Resplendissant comme un soleil des rayons de l’Esprit-Saint, tu as illuminé d’une gracieuse splendeur les confins du monde par l’éclat de tes combats, nous donnant dans ta ferveur, nous écrivant dans ta vérité les documents de la piété ; c’est pourquoi tu es devenu l’aliment du Maître qui, dans sa bonté incessante, nourrit tous les êtres, ô bienheureux !
Ignace, qui portes Dieu et réchauffais dans ton cœur le Christ ton amour, tu as reçu le prix du sacrifice évangélique du Christ, qui se consomme par le sang ; c’est pour cela que, devenu froment de l’immortel laboureur, tu as été moulu par la dent des bêtes, et tu es devenu pour lui un pain agréable : supplie-le pour nous, bienheureux athlète !
Que ton âme fut solide, ferme comme le diamant, ô heureux Ignace ! Dévoré du désir qui te poussait vers Celui qui t’aimait véritablement, tu disais : Ce n’est point un feu matériel qui brûle dans ma poitrine, c’est bien plutôt une eau vive qui inonde mon âme et qui dit en moi : Viens au Père. C’est pourquoi, enflammé du divin Esprit, tu as irrité les bêtes, pour être plus tôt séparé du monde et rendu avec le Christ que tu aimais ; prie-le de sauver nos âmes.
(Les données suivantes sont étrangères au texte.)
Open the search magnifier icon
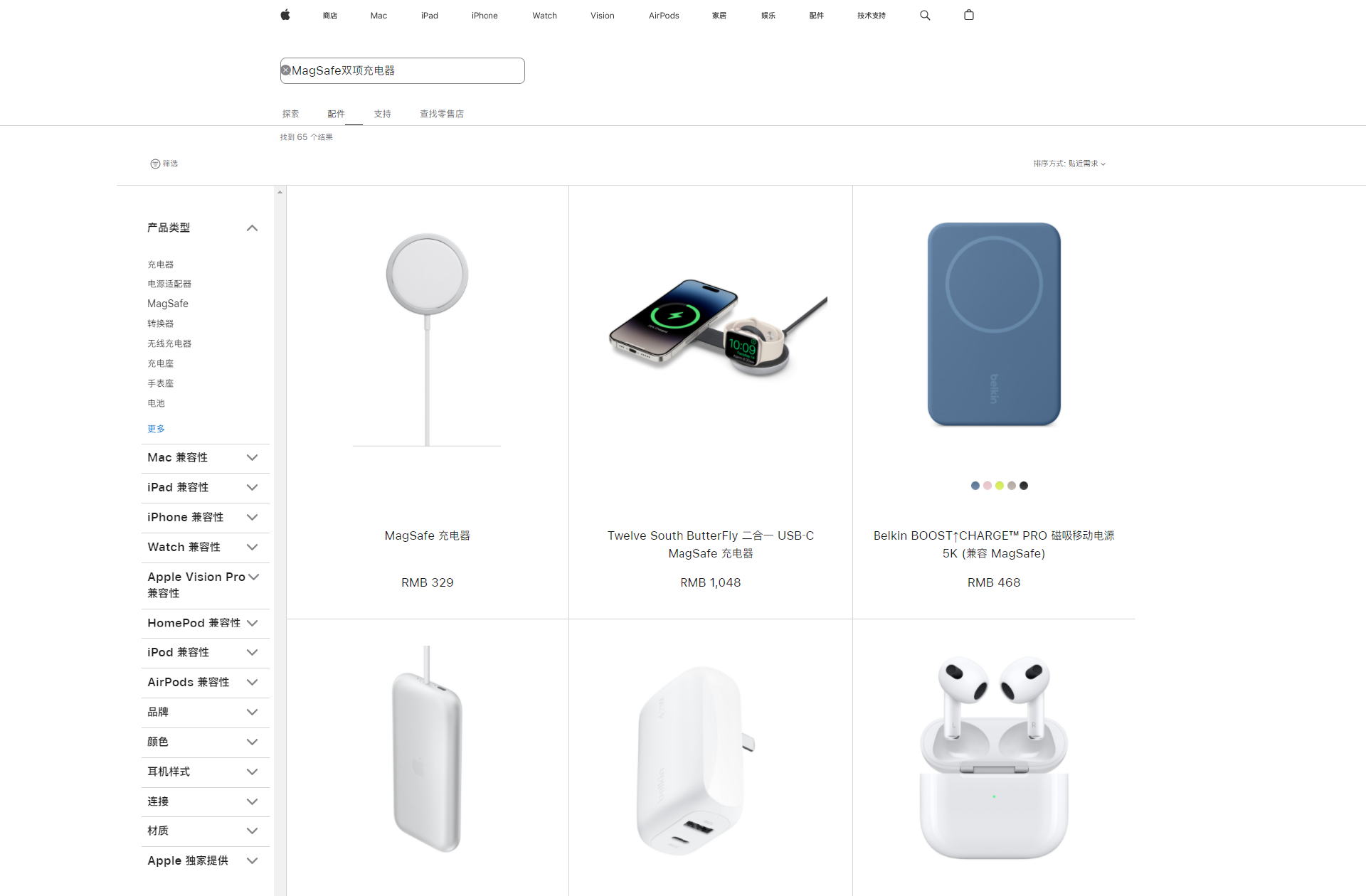This screenshot has width=1366, height=896. [x=925, y=15]
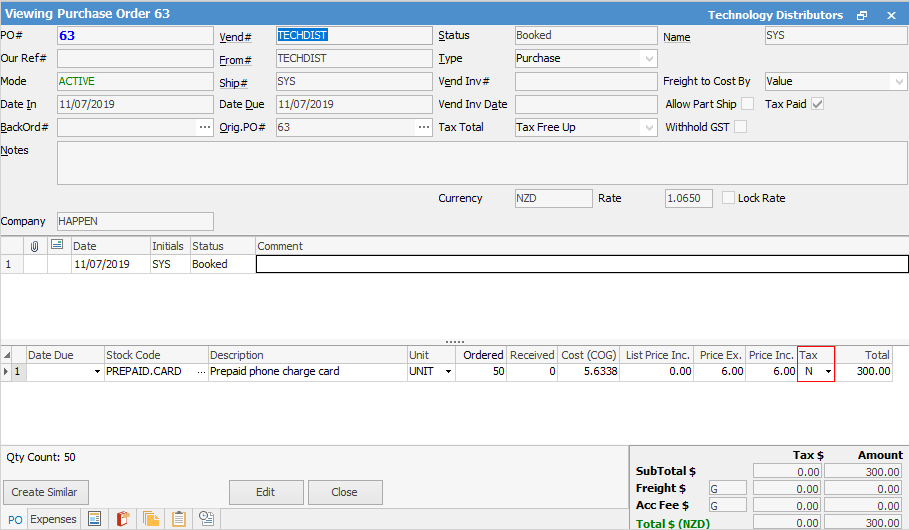Open the blue document preview tab icon
The height and width of the screenshot is (530, 910).
pyautogui.click(x=95, y=519)
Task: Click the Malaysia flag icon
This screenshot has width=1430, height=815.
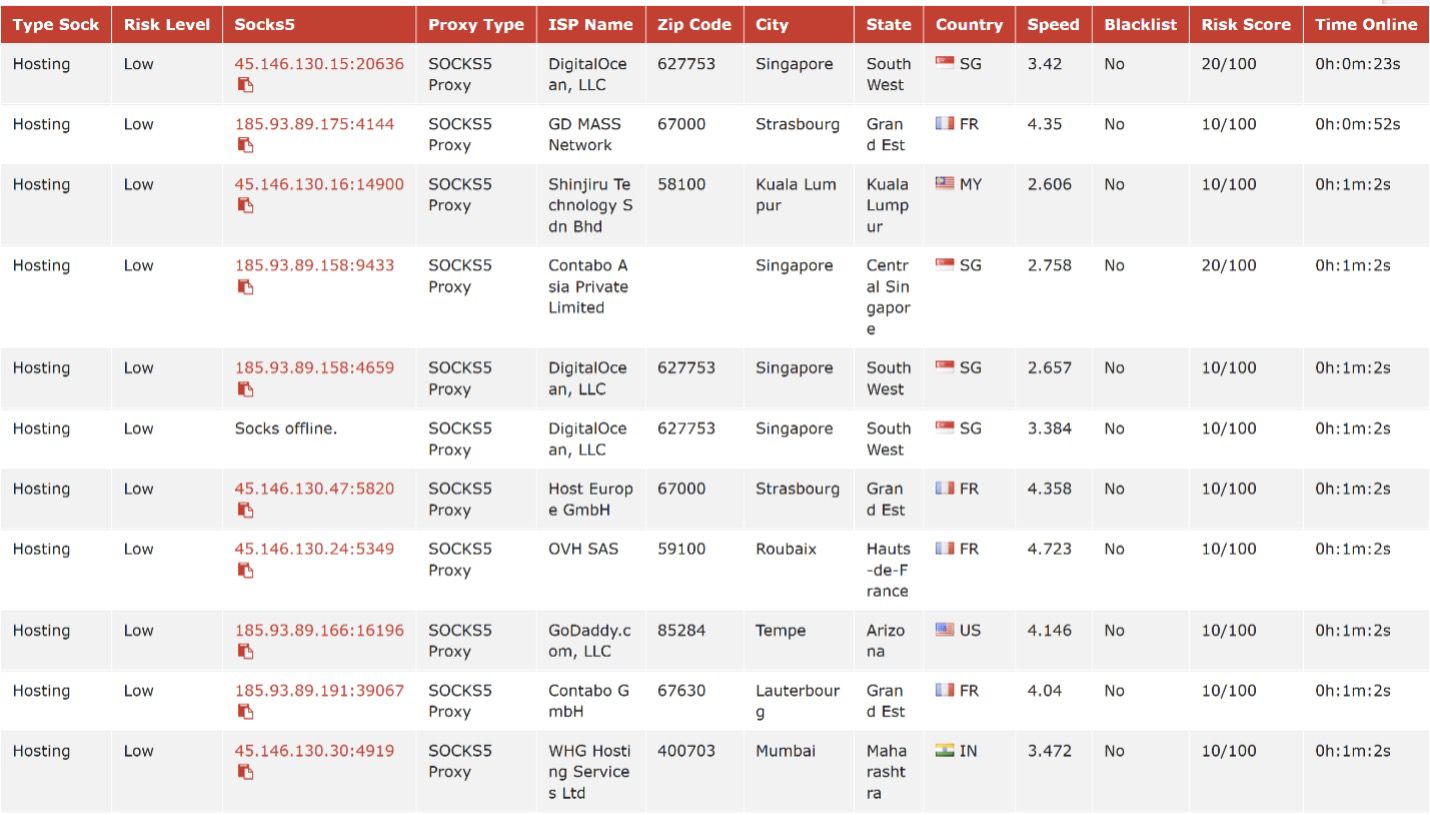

O pain glorieux et pur du Christ votre Maître ! Vous avez donc obtenu l’effet de vos désirs ! Rome tout entière, assise sur les degrés du superbe amphithéâtre, applaudissait, avec une joie féroce, au déchirement de vos membres ; mais tandis que vos ossements sacrés étaient broyés sous la dent des lions, votre âme, heureuse de rendre au Christ vie pour vie, s’élançait d’un trait jusqu’à lui. Votre félicité suprême était de souffrir, parce que la souffrance vous semblait une dette contractée envers le Crucifié ; et vous ne désiriez son Royaume qu’après avoir donné en retour de sa Passion les tourments de votre chair. Que votre gloire est éclatante, dans la compagnie d’Etienne, de Sébastien, de Vincent, d’Agnès, et que votre palme est belle auprès du berceau de l’Emmanuel ! Prenez pitié de notre faiblesse, ô Martyr ! Obtenez-nous d’être du moins fidèles à notre Sauveur, en face du démon, de la chair et du monde ; de donner notre cœur à son amour, si nous ne sommes appelés à donner notre corps aux tourments pour son Nom. Choisi dans vos premières années par ce Sauveur, pour servir de modèle au chrétien par l’innocence de votre enfance, vous avez conservé cette candeur si précieuse sous vos cheveux blancs ; demandez au Christ, le Roi des enfants, que cette heureuse simplicité demeure toujours en nous, comme le fruit des mystères que nous célébrons.
Successeur de Pierre à Antioche, priez pour les Églises de votre Patriarcat ; rappelez-les à la vraie foi et à l’unité catholique. Soutenez l’Église Romaine que vous avez arrosée de votre sang, et qui est rentrée en possession de vos reliques sacrées, de ces ossements que la dent des lions n’avait pu broyer entièrement. Veillez sur le maintien de la discipline et de la subordination ecclésiastiques, dont vous avez tracé de si belles règles dans vos immortelles Épîtres ; resserrez, par le sentiment du devoir et de la charité, les liens qui doivent unir tous les degrés de la hiérarchie, afin que l’Église de Dieu soit belle d’unité, et terrible aux ennemis de Dieu, comme une armée rangée en bataille.